A Primeira-Ministra da Dinamarca, Mette Frederiksen, durante a campanha para as eleições legislativas de 24 de março, em Frederikssund (Dinamarca), 28 de fevereiro de 2026.

Há vários dias que um vento de revolta sopra nas fileiras dos empregadores dinamarqueses. Até Robert Maersk Uggla, presidente e CEO da maior empresa do reino, o armador Maersk, foi além da sua reserva habitual para expressar a sua raiva. Na origem desta mudança de humor: a promessa eleitoral dos sociais-democratas de restaurar o imposto sobre a riqueza, abolido em 1997.

Primeira-ministra desde 2019, a líder do partido, Mette Frederiksen, tinha até ao final de outubro para organizar eleições legislativas. Aproveitando uma melhoria nas sondagens após a crise groenlandesa no início do ano, ela decidiu, quinta-feira, 26 de fevereiro, convocar eleições para 24 de março, dando início à campanha.
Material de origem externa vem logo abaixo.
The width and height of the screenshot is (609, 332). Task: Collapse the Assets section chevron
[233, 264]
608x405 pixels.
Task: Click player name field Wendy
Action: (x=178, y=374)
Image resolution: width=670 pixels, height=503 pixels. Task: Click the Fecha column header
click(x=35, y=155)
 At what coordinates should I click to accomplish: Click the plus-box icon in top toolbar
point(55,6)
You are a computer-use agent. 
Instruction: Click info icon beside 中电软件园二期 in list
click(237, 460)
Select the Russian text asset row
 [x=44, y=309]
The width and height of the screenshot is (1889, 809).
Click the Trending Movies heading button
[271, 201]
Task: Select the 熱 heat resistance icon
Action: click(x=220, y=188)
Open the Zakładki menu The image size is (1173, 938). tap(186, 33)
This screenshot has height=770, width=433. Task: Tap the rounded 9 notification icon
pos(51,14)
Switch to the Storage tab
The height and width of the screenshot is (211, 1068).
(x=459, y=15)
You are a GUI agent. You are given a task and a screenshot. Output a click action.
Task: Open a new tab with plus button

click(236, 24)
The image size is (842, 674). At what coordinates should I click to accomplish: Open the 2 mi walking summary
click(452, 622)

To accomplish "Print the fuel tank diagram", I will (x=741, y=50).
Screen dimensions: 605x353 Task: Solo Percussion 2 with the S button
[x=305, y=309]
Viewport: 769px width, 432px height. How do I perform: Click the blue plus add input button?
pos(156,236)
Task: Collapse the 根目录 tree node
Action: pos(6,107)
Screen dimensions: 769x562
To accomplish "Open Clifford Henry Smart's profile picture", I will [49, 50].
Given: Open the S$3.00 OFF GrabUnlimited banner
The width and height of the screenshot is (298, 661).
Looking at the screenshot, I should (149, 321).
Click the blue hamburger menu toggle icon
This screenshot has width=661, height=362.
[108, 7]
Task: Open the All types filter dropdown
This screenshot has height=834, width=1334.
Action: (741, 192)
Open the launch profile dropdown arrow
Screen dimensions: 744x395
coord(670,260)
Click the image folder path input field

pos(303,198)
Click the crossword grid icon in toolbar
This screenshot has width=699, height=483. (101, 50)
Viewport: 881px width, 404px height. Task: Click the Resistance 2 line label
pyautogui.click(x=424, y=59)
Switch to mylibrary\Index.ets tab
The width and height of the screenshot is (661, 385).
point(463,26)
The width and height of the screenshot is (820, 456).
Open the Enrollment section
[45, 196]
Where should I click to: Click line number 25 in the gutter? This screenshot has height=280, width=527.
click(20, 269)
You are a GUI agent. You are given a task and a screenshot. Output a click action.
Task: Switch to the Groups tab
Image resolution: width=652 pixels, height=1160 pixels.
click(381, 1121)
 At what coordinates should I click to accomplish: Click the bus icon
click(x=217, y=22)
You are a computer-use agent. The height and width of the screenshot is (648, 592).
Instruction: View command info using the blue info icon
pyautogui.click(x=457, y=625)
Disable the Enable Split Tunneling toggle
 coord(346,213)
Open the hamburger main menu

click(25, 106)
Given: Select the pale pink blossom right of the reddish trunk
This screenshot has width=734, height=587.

Enquanto o seu partido enfrenta a concorrência à sua esquerda – o Partido Popular Socialista conquistou a Câmara de Copenhaga em Novembro de 2025, depois de ficar em primeiro lugar nas eleições europeias de 2024 – Mette Frederiksen desferiu um grande golpe: anunciou que o seu partido pretendia tributar, em 5%, fortunas acima de 25 milhões de coroas dinamarquesas (2,3 milhões de euros).